GlaxoSmithKline and Innoviva have applied in Europe to market Relvar Ellipta for extended use in patients with asthma who are already adequately controlled on inhaled corticosteroid (ICS)/long-acting β2-agonist (LABA) therapy.
The treatment, which is comprised of the ICS fluticasone furoate (FF) and the LABA vilanterol (VI), is currently indicated in Europe for the regular treatment of patients aged 12 and over with asthma who are not adequately controlled on both ICS and 'as-needed' short-acting β2-agonist (SABA), and where use of a combination product (ICS/LABA) is appropriate.
The submission contains data from a non-inferiority lung function study which showed that patients who have well-controlled asthma are able to switch from twice-daily fluticasone propionate/salmeterol (Seretide Accuhaler) to once-daily FF/VI without compromising their lung function, noted GSK.
Relvar Ellipta, which is sold Breo Ellipta in the US, was approved for the treatment of asthma and COPD in Europe in 2013.
In May, evidence from the ‘real-world’ Salford Lung Study showed that patients initiated with Relvar Ellipta had twice the odds of achieving an improvement in asthma control than those continuing with their usual care, which included inhaled corticosteroids (ICS) administered as monotherapy or as ICS/LABA (long acting beta agonist) combinations.

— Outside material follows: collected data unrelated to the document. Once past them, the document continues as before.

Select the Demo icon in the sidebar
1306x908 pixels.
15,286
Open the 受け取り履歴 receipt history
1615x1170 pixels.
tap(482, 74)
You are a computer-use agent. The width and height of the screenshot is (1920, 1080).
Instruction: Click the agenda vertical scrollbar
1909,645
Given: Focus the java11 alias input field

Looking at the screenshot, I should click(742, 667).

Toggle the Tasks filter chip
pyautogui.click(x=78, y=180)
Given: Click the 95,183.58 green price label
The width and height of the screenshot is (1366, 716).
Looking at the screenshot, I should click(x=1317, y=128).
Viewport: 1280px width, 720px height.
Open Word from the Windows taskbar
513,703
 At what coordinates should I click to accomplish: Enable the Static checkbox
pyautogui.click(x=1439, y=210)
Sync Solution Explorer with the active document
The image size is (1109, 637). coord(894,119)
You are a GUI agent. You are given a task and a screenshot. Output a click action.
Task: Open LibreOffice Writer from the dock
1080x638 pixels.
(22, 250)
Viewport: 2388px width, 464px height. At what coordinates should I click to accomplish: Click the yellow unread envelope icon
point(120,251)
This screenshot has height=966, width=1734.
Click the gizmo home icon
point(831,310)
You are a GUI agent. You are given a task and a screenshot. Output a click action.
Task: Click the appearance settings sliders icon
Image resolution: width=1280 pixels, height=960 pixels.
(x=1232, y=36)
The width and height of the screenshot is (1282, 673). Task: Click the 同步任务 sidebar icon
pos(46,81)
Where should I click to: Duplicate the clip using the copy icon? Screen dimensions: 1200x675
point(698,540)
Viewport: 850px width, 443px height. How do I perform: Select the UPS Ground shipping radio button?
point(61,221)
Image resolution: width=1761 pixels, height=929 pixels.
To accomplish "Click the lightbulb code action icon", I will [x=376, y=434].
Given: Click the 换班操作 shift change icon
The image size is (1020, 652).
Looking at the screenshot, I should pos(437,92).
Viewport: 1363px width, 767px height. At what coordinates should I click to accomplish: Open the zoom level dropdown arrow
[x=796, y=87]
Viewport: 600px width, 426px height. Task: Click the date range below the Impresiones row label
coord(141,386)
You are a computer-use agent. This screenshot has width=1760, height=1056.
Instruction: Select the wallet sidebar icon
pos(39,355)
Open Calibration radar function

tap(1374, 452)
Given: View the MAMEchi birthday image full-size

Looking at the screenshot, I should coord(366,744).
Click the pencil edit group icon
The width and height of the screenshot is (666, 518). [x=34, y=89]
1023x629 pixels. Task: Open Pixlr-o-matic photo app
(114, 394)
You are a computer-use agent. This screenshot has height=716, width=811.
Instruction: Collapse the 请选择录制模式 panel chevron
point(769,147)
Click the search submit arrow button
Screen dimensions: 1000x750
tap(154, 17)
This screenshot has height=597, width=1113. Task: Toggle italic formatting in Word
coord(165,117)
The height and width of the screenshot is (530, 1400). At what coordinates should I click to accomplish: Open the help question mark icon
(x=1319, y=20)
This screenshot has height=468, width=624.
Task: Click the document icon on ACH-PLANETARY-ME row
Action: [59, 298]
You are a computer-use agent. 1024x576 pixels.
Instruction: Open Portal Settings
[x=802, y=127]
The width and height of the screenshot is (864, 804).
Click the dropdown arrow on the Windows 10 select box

‘Go’ for self-injected Benlysta
Meanwhile, the US Food and Drug Administration has approved a self-injected formulation of GSK’s lupus drug Benlysta (belimumab).
The decision means that, with some initial training, patients with Systemic Lupus Erythematosus (SLE) will be able to self-inject the therapy at home as opposed to having to receive therapy in a hospital or clinical setting
The approval marks the first subcutaneous self-injection treatment option for patients with SLE.
Benlysta was approved in the US in 2011 as an intravenous formulation.